Marvel’s Wolverine ganhou data no State of Play e mostrou um recado bem claro: a Insomniac não quer fazer só mais um jogo solo do Logan. Exclusivo de PS5, com violência pesada e nomes como Jean Grey, Mystique e Dentes-de-Sabre no material divulgado, ele já cheira a porta de entrada para os X-Men nos games.
Faz sentido.
Os mutantes passaram anos sem um grande jogo moderno de verdade. Agora, a Marvel entrega esse retorno nas mãos do estúdio que acertou em cheio com a trilogia de Homem-Aranha no PlayStation.
Não é só Logan cortando tudo
O trailer e a descrição oficial vendem Logan como centro da história. Só que o entorno importa tanto quanto ele. Jean Grey aparece ajudando com telecinese em uma missão, Mystique surge no radar e Dentes-de-Sabre reforça que esse mundo já existe além do herói principal.
Isso muda a leitura do projeto. Em vez de parecer um jogo isolado, Marvel’s Wolverine começa com cara de primeiro tijolo de um universo mutante maior.

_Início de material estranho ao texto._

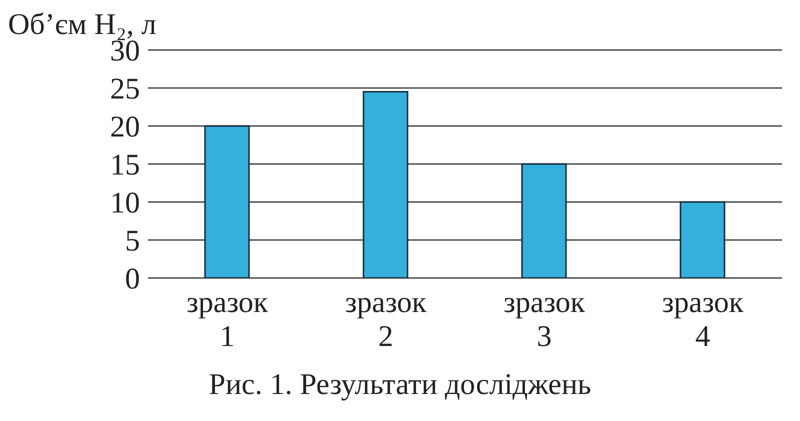 The height and width of the screenshot is (421, 800). Describe the element at coordinates (132, 279) in the screenshot. I see `y-tick-label: 0` at that location.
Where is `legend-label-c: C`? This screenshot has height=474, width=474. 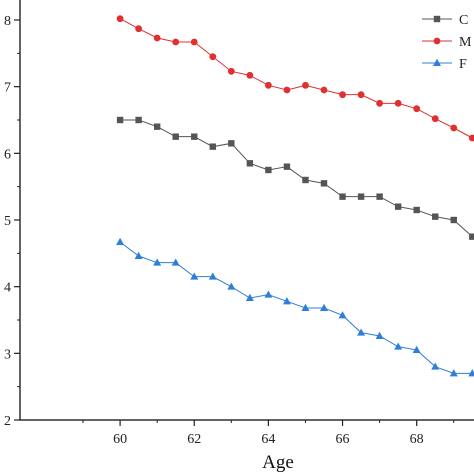
legend-label-c: C is located at coordinates (464, 20).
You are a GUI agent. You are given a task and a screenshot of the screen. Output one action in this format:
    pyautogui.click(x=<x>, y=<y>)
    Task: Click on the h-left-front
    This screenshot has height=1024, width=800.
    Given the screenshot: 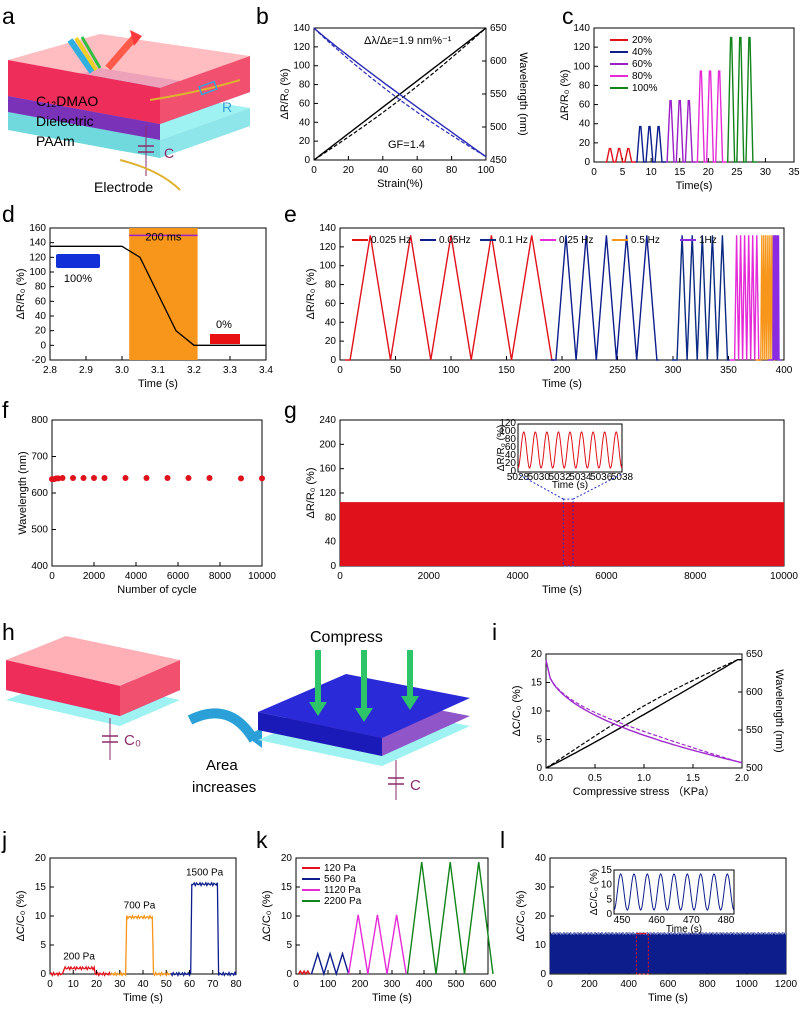 What is the action you would take?
    pyautogui.click(x=63, y=688)
    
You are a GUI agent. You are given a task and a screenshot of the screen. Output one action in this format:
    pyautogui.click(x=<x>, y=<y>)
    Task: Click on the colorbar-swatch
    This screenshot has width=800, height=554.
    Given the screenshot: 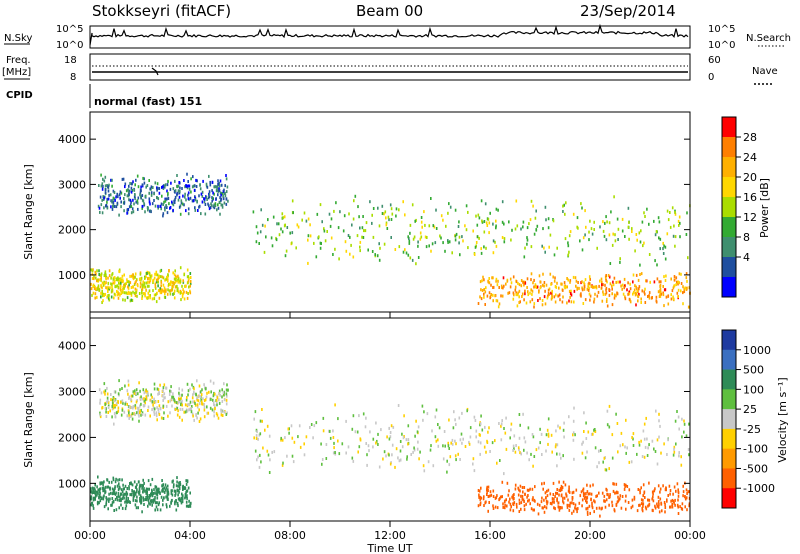 What is the action you would take?
    pyautogui.click(x=729, y=148)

E esse é o melhor caminho. Wolverine sempre teve apelo suficiente para vender sozinho, mas carregar o peso dos X-Men amplia a escala. A Sony ganha um blockbuster. A Marvel testa terreno para futuros jogos dos mutantes.
Vale lembrar o histórico. Os X-Men tiveram fases ótimas no passado, mas ficaram muito tempo sem um título moderno grande, com verba, acabamento e marketing de primeira linha. Essa lacuna ficou aberta por anos.
Mais brutal que Homem-Aranha, como tem que ser
A Insomniac já provou que sabe fazer combate fluido. A diferença agora é o tom. Marvel’s Wolverine troca a elegância aérea de Homem-Aranha por uma pancadaria mais suja, próxima de hack-and-slash, com sangue, cortes e agressividade no centro do gameplay.
A classificação Mature 17+ não está ali de enfeite. O material cita sangue e gore, violência intensa, linguagem forte, nudez parcial, referência a drogas e compras no jogo. Em leitura editorial, isso já aponta para um lançamento claramente adulto.
Tem até um “fire gauge”, medidor que libera um modo mais agressivo para Logan. Na prática, é o tipo de sistema que combina com o personagem. Menos acrobacia limpa. Mais instinto.

A comparação inevitável é com X-Men Origins: Wolverine, de 2009. Aquele jogo surpreendeu pela violência e continua cultuado por muita gente, mas vinha amarrado ao filme e tinha limites óbvios de produção. Aqui o salto parece outro.
Agora existe um estúdio muito mais consistente por trás. Existe tecnologia de ponta de PS5. E existe liberdade para fazer um Wolverine menos domesticado, coisa que a Marvel nem sempre deixa passar em outras mídias.
A perseguição de moto atrás de uma van com mutantes mostra bem isso. Não é um jogo de poses heroicas. É um jogo que quer vender urgência, impacto e ferocidade.
Um exclusivo desses pesa no fim do ciclo do PS5
Tem também uma leitura de mercado. Marvel’s Wolverine chega como exclusivo de PS5 em um momento em que a Sony precisa manter o console desejado no fim do ciclo. Jogo grande de super-herói ainda move hardware.
No Brasil, esse detalhe pesa mais. Quem joga em Xbox ou PC fica de fora no lançamento. Para o público daqui, a conversa deixa de ser só “quero jogar” e vira “tenho onde jogar?”.
A escolha da Insomniac reforça o ecossistema Marvel da Sony. Depois de Marvel’s Spider-Man, Marvel’s Spider-Man: Miles Morales e Marvel’s Spider-Man 2, o estúdio basicamente virou a casa mais confiável da editora nos consoles.

Mas Wolverine muda o cardápio. Peter Parker funciona na leveza, no carisma e no improviso. Logan pede dor, cicatriz e fúria. Se a Insomniac acertar essa troca de marcha, abre um corredor enorme para outros mutantes.
Jean Grey hoje. Quem vem depois? Ciclope, Tempestade, Noturno, Magneto? A pergunta já está na mesa, e esse talvez seja o maior mérito do anúncio.
Marvel’s Wolverine chega ao PS5 em setembro
A Sony marcou o lançamento para 15 de setembro de 2026, só no PlayStation 5. A página oficial do jogo na PlayStation já trata o projeto como ação e aventura single-player da Insomniac.
Ainda não é um jogo dos X-Men em grupo. Nem precisa ser, por enquanto. Se Logan sozinho entregar o que esse material sugere, a pergunta deixa de ser se os mutantes voltaram aos games — e passa a ser quanto tempo falta para a Marvel liberar o resto da equipe.